To cut to the chase, I enjoyed this book immensely.
While I know some basic nautical terminology, (port and starboard) the terminology O'Brian uses is extremely detailed and esoteric. There are dozens of different sails, and he describes the workings of a square rigged ship in dizzying detail.
Fortunately, O'Brian nicely uses the device of explaining everything to Maturin (who knows nothing about sailing), as a way of explaining everything to the reader. However, once you get acclimated to the sailing terminology, the writing flows smoothly. O'Brian's description of how ships cut through the water, the curvature of the lines of the ships, and the landscape (oceanscape?) is sublime.
I read this on my brand new Kindle Paperwhite, which I absolutely love. Mostly, I bought it because I was tired of packing large non-fiction books in my overnight bag. It was getting ridiculous. One nice thing about the Kindle (that I didn't know about until I started using it) is that you can touch any word, and the Wikipedia entry for it comes up. Accordingly, it’s a breeze to look up all the odd sailing terms.
In addition to the sailing terms, the manners, customs, and "rules of the road" of the British during the Napoleonic Wars is enjoyable to experience through the impetuous Jack Aubrey.
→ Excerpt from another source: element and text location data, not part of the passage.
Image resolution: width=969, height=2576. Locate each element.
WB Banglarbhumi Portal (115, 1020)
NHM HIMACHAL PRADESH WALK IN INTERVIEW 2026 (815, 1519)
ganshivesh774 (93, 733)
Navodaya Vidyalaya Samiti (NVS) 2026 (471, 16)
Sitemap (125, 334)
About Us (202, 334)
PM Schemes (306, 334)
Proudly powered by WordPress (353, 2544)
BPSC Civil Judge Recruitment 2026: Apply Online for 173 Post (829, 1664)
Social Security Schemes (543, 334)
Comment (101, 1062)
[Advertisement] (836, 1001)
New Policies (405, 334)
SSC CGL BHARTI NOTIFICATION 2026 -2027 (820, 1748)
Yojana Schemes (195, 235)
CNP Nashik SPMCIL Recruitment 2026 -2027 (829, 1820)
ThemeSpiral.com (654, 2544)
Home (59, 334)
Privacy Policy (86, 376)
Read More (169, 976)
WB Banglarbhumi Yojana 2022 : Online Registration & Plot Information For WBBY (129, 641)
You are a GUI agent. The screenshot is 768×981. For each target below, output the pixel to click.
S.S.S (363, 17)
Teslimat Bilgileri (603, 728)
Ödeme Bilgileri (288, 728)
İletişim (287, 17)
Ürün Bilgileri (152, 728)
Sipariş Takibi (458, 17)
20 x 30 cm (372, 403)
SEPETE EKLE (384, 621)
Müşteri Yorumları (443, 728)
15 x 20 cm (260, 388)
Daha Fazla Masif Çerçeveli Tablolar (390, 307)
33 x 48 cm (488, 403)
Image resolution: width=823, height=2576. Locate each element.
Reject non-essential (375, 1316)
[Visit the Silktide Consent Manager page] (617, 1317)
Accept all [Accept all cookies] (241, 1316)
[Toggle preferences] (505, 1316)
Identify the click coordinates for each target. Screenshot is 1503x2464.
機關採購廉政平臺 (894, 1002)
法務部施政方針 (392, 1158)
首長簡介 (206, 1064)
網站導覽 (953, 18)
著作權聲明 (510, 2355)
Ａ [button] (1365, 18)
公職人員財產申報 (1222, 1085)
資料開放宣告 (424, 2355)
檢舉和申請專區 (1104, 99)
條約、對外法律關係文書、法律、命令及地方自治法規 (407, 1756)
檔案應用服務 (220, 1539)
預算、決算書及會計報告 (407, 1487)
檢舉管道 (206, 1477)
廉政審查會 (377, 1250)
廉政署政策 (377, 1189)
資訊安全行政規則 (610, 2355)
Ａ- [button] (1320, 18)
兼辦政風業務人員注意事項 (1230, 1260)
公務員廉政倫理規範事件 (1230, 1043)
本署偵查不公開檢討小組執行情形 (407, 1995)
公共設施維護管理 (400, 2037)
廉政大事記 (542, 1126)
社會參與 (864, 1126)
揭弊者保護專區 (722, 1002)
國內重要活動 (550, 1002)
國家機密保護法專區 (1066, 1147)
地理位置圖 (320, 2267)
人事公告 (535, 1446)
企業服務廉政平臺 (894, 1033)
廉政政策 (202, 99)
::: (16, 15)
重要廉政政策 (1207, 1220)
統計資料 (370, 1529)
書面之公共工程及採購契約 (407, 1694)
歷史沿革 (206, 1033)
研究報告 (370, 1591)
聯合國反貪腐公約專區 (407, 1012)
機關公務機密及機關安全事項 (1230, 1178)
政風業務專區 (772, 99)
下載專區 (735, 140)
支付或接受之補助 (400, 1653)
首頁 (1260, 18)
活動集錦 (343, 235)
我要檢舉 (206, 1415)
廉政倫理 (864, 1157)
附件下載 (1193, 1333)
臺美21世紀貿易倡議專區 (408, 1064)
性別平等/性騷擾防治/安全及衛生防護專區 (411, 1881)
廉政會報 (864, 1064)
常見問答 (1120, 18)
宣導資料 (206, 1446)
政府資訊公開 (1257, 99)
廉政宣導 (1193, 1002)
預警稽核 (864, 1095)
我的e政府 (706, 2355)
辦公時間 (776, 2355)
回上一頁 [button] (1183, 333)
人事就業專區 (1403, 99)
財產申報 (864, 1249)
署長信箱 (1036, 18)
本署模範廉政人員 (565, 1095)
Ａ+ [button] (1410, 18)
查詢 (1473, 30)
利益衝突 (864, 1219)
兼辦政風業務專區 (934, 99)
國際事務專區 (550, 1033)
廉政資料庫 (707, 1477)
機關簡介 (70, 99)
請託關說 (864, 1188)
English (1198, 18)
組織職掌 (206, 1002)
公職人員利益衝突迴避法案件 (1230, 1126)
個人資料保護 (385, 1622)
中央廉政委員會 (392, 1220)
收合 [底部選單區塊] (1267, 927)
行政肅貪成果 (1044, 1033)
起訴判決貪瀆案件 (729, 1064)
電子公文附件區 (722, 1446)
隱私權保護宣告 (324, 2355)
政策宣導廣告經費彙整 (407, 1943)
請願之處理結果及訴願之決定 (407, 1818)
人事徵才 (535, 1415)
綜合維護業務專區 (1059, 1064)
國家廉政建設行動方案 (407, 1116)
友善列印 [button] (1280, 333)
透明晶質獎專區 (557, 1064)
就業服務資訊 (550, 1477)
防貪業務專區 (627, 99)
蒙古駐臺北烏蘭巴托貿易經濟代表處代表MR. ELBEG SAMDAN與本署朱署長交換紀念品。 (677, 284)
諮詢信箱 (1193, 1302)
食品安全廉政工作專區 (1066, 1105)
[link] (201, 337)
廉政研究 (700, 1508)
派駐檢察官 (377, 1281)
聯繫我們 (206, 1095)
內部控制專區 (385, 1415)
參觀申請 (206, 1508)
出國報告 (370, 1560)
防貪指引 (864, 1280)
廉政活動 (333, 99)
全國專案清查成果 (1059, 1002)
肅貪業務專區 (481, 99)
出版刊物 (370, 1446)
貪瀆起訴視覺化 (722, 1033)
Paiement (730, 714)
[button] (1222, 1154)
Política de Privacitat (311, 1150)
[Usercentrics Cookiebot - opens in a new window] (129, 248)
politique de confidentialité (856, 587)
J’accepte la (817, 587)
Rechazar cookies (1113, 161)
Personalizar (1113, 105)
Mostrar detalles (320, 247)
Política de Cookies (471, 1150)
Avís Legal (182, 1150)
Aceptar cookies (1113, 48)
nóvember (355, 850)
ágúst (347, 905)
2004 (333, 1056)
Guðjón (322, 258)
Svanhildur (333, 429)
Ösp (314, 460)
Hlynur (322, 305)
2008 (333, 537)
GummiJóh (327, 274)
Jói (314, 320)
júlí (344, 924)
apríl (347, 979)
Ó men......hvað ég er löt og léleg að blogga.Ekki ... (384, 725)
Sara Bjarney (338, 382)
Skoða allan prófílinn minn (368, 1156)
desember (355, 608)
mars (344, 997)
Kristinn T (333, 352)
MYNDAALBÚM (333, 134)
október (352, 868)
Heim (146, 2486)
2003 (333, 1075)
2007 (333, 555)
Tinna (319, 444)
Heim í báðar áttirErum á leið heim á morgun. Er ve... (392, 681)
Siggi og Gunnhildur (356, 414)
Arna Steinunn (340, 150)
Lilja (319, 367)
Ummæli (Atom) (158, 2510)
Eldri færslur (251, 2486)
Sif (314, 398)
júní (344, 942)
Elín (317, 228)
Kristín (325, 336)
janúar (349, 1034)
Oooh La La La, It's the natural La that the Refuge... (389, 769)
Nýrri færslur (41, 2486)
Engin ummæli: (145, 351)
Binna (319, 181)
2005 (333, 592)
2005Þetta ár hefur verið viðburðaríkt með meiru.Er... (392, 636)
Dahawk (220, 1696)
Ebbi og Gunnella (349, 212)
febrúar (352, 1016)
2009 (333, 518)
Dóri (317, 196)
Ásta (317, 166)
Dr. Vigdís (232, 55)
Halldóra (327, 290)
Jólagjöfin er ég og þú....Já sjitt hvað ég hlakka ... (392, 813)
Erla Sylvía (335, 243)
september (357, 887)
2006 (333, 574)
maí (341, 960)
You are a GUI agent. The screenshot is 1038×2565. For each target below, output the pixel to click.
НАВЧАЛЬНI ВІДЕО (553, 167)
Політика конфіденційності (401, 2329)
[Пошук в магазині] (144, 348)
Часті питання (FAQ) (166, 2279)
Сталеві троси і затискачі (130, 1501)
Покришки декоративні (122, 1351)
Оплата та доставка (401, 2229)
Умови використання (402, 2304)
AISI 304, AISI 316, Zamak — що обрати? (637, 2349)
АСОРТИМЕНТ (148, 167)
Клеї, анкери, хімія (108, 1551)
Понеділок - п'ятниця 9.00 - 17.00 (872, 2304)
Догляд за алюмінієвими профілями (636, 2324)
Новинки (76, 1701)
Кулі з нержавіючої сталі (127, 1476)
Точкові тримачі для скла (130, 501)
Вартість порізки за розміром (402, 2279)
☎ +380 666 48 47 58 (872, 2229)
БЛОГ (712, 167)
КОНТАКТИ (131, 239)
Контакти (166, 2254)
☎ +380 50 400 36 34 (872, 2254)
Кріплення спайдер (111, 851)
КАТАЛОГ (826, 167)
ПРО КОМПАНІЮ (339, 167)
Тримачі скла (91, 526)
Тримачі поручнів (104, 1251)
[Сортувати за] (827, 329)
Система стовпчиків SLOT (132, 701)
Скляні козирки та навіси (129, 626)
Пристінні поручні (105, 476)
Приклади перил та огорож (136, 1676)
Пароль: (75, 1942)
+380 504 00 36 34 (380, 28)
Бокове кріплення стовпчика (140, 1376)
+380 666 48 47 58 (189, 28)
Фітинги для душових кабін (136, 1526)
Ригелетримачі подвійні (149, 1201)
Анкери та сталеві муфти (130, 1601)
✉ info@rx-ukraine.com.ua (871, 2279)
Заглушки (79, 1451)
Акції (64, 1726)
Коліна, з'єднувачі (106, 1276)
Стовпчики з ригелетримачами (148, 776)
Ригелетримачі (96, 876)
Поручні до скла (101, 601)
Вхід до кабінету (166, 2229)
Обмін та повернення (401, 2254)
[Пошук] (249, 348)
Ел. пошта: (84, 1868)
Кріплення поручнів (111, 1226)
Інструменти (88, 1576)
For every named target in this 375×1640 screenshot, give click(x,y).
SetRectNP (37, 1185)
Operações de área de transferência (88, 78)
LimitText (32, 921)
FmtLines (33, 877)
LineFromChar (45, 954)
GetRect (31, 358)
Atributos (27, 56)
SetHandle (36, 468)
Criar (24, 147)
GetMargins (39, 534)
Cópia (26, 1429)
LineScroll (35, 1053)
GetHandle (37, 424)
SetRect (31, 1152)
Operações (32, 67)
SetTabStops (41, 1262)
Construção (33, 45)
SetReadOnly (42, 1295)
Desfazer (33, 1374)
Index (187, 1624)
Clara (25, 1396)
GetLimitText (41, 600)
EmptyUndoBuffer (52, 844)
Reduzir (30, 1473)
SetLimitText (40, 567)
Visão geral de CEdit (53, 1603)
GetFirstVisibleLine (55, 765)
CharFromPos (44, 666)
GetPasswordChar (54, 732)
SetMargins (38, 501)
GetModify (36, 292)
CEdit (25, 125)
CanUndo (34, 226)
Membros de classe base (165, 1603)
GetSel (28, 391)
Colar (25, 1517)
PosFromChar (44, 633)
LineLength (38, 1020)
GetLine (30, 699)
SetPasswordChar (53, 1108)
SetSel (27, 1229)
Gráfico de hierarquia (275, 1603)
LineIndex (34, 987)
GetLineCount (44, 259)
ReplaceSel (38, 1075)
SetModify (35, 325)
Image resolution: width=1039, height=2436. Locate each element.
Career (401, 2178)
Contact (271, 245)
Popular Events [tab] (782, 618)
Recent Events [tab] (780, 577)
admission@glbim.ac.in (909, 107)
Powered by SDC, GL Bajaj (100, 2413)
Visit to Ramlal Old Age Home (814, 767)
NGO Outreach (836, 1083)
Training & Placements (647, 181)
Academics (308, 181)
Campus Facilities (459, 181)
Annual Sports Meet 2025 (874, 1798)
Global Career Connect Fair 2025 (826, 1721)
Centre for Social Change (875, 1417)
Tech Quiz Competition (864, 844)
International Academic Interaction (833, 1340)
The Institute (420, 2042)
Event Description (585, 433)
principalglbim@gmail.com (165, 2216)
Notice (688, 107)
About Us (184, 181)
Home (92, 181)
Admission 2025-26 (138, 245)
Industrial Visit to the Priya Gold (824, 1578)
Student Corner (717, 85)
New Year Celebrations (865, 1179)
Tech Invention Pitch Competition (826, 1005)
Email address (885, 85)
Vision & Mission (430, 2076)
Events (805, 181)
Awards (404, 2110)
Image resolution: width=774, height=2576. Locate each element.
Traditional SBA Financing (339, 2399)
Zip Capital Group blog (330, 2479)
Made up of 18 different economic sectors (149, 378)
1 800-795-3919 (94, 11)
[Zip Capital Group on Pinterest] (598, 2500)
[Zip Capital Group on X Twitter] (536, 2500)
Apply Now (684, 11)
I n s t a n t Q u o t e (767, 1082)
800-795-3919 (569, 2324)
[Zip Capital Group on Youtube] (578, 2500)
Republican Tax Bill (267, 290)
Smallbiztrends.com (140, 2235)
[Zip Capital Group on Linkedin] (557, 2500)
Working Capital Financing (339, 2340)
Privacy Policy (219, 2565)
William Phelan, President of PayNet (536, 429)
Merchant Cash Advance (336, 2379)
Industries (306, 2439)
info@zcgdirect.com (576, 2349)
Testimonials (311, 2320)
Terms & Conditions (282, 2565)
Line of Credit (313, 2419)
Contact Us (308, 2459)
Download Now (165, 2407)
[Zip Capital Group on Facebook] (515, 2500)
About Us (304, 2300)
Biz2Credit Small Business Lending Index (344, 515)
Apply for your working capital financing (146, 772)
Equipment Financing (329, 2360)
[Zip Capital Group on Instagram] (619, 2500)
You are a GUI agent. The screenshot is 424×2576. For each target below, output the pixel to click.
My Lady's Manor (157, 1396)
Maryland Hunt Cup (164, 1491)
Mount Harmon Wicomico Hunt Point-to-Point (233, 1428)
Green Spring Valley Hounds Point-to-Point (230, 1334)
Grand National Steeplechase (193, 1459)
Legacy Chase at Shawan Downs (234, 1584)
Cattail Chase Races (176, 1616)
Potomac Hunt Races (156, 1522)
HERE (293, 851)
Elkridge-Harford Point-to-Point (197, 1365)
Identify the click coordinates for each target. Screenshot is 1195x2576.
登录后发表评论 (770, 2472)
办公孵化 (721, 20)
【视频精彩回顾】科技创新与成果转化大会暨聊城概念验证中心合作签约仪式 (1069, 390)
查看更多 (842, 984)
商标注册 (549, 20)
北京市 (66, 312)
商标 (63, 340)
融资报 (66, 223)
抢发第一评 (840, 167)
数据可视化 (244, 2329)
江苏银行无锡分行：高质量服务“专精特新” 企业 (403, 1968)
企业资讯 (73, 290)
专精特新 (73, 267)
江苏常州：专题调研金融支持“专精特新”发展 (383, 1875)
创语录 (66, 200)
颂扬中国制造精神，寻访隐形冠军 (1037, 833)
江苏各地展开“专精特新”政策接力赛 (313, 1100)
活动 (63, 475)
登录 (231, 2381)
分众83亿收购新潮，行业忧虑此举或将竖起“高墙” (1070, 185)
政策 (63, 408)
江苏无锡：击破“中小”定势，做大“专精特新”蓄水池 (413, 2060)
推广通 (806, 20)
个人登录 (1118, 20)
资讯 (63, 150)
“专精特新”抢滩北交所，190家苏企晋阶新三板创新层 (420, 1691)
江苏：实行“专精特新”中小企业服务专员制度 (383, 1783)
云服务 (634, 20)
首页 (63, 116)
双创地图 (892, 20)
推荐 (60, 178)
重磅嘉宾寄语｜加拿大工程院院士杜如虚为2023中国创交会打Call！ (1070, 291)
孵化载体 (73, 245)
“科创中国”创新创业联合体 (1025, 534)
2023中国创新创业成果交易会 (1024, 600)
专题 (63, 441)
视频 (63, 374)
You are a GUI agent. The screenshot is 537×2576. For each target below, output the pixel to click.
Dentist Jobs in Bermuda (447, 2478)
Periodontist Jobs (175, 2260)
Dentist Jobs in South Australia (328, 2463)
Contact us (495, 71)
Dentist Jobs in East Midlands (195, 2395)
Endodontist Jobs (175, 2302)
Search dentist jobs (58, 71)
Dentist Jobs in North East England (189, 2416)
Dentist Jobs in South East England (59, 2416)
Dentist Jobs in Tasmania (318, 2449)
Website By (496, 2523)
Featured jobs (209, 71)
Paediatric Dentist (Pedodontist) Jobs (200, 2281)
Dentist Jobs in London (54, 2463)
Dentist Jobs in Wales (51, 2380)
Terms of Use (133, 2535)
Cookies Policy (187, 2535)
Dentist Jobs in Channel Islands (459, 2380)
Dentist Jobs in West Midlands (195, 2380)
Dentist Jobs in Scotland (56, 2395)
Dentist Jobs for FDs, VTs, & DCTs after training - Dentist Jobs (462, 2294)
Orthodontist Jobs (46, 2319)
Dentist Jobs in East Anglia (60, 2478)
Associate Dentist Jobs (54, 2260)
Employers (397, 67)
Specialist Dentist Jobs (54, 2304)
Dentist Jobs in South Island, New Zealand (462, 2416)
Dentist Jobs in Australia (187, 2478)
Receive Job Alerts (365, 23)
Having made it through the first book, I now understand the title of the second book, Post Captain, as it’s a rank – not something to do with delivering the mail. I’m guessing Aubrey makes the rank of Post Captain near the end of the book, setting him up to really “let every stitch of cloth fly” in the next book – to use the vernacular.
I’ll try to get through Post Captain before I go on vacation so I can enjoy HMS Surprise while I’m actually on vacation at the beach later next month. Seems appropriate to read about the age of sail while sitting on a beach.
All in all, a wonderful read, and I'm looking forward to the many books to come in the series. I think non-fiction may be on hold for awhile.